__EXERCISE TEXT__:
---*---

You may be thinking, because you have been taught James is talking about teachers and preachers. Leaders. But in deeper reflection, a Christian is a teacher to the world. The Church as a collective is a leader and teacher in this world. We receive stricter judgement. AND WE ALL STUMBLE IN WORD. And when he says perfect, he means MATURE. Stricter judgement comes with the territory.
In honesty, throughout history the church has been pretty “judgy” about the world and non-Christians. We’ve been heavy on YOU’RE GOING TO BURN IN HELL and light on HOW CAN I HELP YOU personally. I know the church has been a pillar in communities and historically black churches have been a place of refuge for the black community. I know the church feeds, clothes, and houses those in need. As they should if they are financially able to and if not provide resources that can help. I think when you sow seeds of “we are better than you” or “something is wrong with you”, we get some harvest in return. We shouldn’t expect grace and mercy from others and yet we cannot only give it to those in position and authority either. Maybe our slogan should be, “Welcome to church where we are all imperfect people serving a perfect God. Here we learn and grow together so that we may better serve our communities and humanity.”

---*---

__DIRECTIONS__:
1 - In the reflection on the church, what does James mean by the word "perfect"?
2 - Rewrite the reflection on the church from "You may be thinking, because" to "with the territory.", putting "community" in place of "world".
3 - Extend the reflection on the church beyond its final sentence.

__Saved data entries__:
---*---

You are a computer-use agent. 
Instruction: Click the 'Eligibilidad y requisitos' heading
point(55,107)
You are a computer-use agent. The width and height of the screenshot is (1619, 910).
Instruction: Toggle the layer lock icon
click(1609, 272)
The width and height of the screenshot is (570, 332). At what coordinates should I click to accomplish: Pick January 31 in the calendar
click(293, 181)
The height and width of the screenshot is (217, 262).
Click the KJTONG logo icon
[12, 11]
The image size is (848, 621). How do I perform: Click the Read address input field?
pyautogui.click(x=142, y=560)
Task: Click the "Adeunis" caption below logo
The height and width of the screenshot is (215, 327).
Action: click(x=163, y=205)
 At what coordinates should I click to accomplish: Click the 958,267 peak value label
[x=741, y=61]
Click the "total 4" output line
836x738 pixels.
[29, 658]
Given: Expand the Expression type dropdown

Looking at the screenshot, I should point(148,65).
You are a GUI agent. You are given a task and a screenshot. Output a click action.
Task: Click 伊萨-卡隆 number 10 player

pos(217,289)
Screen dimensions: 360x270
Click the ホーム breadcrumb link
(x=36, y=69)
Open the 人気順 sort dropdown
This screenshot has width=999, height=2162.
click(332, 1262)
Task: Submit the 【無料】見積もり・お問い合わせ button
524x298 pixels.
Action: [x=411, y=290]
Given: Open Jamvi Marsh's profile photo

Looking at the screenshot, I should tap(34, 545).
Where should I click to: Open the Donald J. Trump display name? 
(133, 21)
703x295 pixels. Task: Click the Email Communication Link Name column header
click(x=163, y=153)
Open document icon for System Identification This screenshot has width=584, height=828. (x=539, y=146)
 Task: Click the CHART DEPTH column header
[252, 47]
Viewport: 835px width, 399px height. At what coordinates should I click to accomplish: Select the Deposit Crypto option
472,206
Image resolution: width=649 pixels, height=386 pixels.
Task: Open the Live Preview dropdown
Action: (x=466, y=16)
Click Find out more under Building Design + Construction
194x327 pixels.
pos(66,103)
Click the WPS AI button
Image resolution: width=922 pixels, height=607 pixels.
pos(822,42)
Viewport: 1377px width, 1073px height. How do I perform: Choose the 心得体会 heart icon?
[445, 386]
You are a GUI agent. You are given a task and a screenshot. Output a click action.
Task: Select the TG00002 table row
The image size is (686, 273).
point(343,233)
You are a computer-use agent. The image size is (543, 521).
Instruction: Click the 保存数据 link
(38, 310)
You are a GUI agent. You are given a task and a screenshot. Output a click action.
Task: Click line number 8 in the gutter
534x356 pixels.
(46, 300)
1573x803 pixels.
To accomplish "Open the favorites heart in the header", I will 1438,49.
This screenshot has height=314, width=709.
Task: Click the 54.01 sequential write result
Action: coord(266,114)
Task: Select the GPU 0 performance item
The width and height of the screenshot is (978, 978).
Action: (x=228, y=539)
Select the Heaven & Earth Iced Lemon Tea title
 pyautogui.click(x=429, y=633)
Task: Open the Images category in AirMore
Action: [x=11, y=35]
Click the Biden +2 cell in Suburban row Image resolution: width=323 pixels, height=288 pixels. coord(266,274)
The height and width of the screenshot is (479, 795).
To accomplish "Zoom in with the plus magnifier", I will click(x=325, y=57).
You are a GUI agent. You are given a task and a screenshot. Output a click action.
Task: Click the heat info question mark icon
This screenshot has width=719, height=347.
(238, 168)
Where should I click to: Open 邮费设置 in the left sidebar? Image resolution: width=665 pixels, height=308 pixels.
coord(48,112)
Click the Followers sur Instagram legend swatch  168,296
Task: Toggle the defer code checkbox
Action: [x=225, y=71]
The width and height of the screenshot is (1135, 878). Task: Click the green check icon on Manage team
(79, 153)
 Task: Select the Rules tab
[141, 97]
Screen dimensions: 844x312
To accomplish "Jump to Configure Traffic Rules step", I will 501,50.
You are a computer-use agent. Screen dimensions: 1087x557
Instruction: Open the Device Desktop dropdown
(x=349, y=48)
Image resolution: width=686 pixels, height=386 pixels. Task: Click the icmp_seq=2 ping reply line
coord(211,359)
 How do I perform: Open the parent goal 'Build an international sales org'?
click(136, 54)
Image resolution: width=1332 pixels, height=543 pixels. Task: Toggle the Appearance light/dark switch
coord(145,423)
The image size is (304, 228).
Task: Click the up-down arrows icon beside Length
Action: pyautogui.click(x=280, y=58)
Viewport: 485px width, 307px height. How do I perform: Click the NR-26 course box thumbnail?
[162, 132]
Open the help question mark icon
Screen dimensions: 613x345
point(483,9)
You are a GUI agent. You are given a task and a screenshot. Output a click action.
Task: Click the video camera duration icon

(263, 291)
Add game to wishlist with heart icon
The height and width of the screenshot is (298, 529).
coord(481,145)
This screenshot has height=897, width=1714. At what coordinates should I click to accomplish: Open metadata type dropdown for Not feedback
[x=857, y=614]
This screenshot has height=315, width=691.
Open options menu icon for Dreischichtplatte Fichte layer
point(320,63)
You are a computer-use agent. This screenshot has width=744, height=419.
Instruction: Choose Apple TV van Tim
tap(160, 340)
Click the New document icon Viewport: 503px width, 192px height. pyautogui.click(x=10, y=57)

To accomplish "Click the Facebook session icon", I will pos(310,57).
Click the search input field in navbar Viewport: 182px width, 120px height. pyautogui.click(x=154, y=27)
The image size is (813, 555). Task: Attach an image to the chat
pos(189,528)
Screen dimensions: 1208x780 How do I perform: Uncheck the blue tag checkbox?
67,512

---*---

__EXERCISE ANSWERS__:
1 - He means mature.

2 -
You may be thinking, because you have been taught James is talking about teachers and preachers. Leaders. But in deeper reflection, a Christian is a teacher to the community. The Church as a collective is a leader and teacher in this community. We receive stricter judgement. AND WE ALL STUMBLE IN WORD. And when he says perfect, he means MATURE. Stricter judgement comes with the territory.

3 -
Now, why can’t people get over CHURCH HURT or find another church? I find it unsettling that we can be so dismissive of people’s feelings. Let your significant other, child, parent, or friend be dismissive of yours and all hell breaks loose. I am really glad Jesus wasn’t. Probably, because he didn’t lump all experiences into one. You don’t know what hurt they experienced, first of all to tell them to GET OVER IT. Secondly, what’s nothing to you may be something to them. Thirdly, you probably don’t have the wisdom to look deeper into the pain and examine where it may be coming from. It could be coming their past. Or how about you examine where they are in their walk in Christ. What level are they on? Fourth, he or she who lacks wisdom, let him ask. Fifth, he or she that leads a congregation or may be responsible for counseling souls need to take some courses in counseling or read numerous books on counseling. Sixth, he or she that leads needs to know when their counseling skills are limited and the person needs professional help.
I think habitually mean Christians need deliverance and counseling. I think habitually mean people in general need the same thing. We are possibly all mean at some point and time throughout our lives. But, to do and say mean or nasty things, to exhibit that behavior without care and regularly, let’s me know there within lies a deeper issue that needs to be addressed.
PS These are MY thoughts, opinions, and observations. I present them as so and not hard facts.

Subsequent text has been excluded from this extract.